Sounds like to me they want cloud users to help them train their AI. I think we just confirmed when the year of the desktop Linux will occur, which is when Microsoft pushes for laptops sold with 64GB SSD's that are built for booting onto the cloud.
0n6iyeckasv71.png

Bah at this rate I am going to be spending most of my time in Azure Stack than any other OS.
Here's hoping more AAA developers start working with Valve a little more closely.
I am perfectly fine relegating Microsoft to work, Linux for Play, and spending more time painting my piles of grey, because the costs of maintaining this gaming hobby of mine are just getting too much for my wife's liking, Mastercard is loving it though...
<Insert old man yelling at clouds meme here.>
AAA developers will go where the money is, and if that's the cloud then it's the cloud. Like all of cloud gaming attempts, I see this failing as well. Nobody wants a laptop that depends on their internet speed and dependability to just turn on their computer. Nobody has that kind of trust with any company, especially Microsoft to let them have their data.
 
Yeah I don't care about my data and them spying (besides how resource intensive that is in the background) so much as I care about offline capability for my OS lol
 
Define functionality. So instead of booting my PC through my super fast SSD, I'm now instead dependent on my ISP's speed? Do I have to worry about my applications loading speed while other people in my home are using Netflix? At a time when SSD's are getting cheaper and bigger, do I really need my apps on the cloud? Don't make me explain to you how the cloud works.
Why would you do that ?
What part of the topic you missed that's about "moving Windows fully to the cloud"? This isn't about some parts of Office 365, this is booting an OS entirely onto the cloud. Don't think they're giving you more functionality with the option to boot off the cloud, because that's marketing speak for super small SSD's like what Google Chromebooks tend to do.
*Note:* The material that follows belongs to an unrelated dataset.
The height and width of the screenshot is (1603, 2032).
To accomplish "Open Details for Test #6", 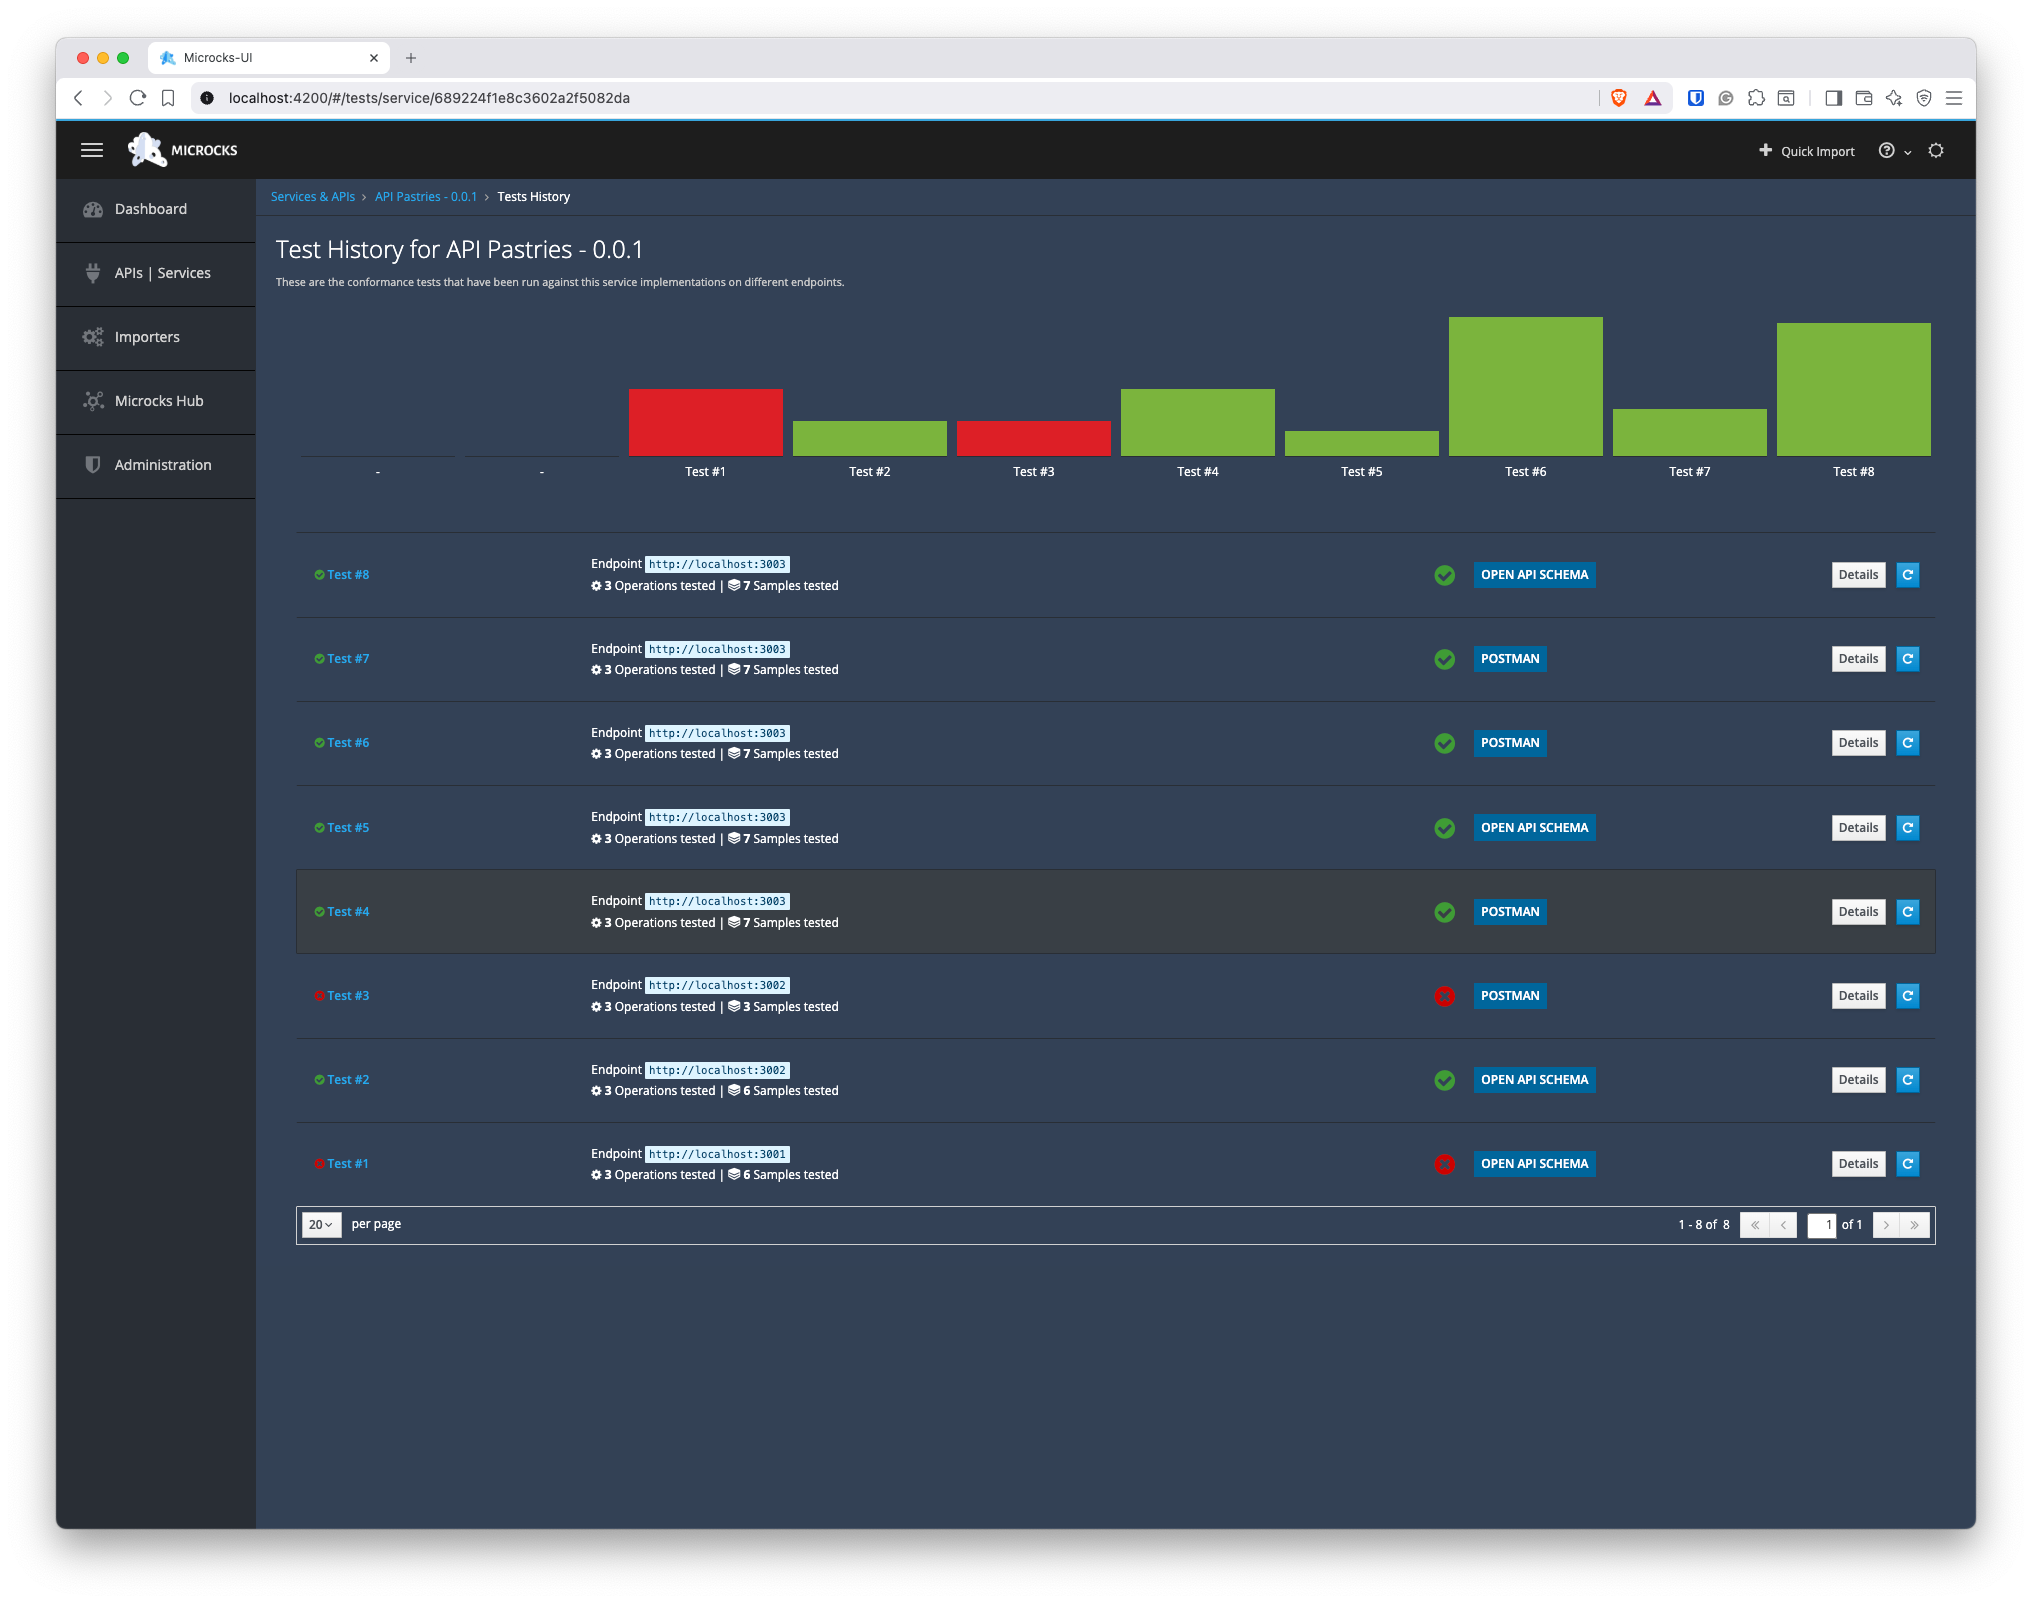I will point(1857,743).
The title of the topic is just some click-bait internet hyperbolic, nothing about the actual article is about moving Windows fully to the cloud it even show a functionnality of a very local windows accessing the Remote Desktop.
 
The title of the topic is just some click-bait internet hyperbolic, nothing about the actual article is about moving Windows fully to the cloud it even show a functionnality of a very local windows accessing the Remote Desktop.
Says it right in their long term goals. Sounds like they really want people to log into Windows with their Microsoft account, and then use that account no matter what computer you log into.